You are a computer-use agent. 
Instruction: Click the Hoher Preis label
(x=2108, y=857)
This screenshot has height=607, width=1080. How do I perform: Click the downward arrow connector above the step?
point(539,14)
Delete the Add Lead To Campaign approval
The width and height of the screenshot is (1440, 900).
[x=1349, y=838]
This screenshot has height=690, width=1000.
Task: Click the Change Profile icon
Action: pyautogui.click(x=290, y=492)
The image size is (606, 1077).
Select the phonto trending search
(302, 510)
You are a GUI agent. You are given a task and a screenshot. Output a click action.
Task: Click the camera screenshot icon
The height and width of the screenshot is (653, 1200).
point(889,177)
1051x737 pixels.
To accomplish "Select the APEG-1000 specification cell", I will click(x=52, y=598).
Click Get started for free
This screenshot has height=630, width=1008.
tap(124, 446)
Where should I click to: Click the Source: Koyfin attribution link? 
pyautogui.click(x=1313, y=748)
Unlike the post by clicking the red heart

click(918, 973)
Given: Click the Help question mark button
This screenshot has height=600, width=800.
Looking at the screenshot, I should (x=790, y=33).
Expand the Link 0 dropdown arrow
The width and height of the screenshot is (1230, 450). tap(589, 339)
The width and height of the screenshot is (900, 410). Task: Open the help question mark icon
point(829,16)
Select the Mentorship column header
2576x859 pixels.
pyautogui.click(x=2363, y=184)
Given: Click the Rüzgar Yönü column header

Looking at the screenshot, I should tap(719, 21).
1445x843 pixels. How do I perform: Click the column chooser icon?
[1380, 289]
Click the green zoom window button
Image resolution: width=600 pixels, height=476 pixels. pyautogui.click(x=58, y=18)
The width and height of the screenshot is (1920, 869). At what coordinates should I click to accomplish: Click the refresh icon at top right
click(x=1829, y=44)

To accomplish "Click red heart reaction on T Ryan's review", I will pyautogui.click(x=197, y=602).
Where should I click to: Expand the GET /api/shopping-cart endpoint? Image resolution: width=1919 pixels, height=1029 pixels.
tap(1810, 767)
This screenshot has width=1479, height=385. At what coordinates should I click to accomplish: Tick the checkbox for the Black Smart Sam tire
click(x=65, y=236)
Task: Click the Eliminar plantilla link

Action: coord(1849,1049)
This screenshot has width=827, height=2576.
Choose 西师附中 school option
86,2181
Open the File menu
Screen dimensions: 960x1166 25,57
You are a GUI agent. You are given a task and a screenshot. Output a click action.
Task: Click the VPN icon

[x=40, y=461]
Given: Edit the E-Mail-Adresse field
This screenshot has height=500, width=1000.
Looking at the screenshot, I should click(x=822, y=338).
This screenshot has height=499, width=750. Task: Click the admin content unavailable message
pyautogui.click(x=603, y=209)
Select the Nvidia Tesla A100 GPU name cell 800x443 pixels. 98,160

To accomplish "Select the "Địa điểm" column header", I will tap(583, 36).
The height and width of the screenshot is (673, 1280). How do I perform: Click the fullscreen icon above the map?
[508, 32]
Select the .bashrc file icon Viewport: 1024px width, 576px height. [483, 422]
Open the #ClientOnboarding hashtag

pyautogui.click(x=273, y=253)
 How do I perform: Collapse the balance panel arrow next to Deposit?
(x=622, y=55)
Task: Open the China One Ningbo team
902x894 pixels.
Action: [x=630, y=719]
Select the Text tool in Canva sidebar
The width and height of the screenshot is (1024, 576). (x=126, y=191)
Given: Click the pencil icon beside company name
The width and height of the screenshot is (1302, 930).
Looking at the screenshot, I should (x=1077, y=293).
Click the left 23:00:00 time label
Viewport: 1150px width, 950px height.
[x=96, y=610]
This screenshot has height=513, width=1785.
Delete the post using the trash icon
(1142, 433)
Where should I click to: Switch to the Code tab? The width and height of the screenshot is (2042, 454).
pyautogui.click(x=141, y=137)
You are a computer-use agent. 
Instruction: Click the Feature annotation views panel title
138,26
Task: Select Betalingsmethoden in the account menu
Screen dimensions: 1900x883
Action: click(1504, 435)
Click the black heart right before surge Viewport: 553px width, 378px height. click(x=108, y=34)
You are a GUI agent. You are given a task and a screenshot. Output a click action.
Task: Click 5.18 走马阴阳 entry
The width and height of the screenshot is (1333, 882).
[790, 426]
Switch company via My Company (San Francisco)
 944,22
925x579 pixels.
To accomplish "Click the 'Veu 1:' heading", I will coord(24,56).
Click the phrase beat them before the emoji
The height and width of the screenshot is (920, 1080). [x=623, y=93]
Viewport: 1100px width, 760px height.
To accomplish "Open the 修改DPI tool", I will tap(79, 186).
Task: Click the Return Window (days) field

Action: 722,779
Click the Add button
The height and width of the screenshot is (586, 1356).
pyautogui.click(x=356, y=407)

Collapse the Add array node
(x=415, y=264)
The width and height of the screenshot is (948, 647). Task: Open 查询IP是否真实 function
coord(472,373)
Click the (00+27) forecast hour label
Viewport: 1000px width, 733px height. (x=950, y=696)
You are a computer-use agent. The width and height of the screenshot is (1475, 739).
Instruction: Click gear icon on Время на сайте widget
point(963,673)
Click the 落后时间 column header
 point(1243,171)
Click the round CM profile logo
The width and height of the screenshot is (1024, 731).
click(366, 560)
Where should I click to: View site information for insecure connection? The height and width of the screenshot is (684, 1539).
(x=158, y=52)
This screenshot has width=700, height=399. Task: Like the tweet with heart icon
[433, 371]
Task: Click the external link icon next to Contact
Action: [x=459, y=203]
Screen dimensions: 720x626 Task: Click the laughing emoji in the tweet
···
** WORK TO COMPLETE **
Scan the listing and copy every line where the string "will" shows up.

** RESPONSE **
To accomplish "Select the APEG-1000 specification cell", I will click(x=52, y=598).
To accomplish "Click red heart reaction on T Ryan's review", I will pyautogui.click(x=197, y=602).
To accomplish "Select the "Địa điểm" column header", I will tap(583, 36).
To accomplish "Click the 'Veu 1:' heading", I will coord(24,56).
To accomplish "Open the 修改DPI tool", I will tap(79, 186).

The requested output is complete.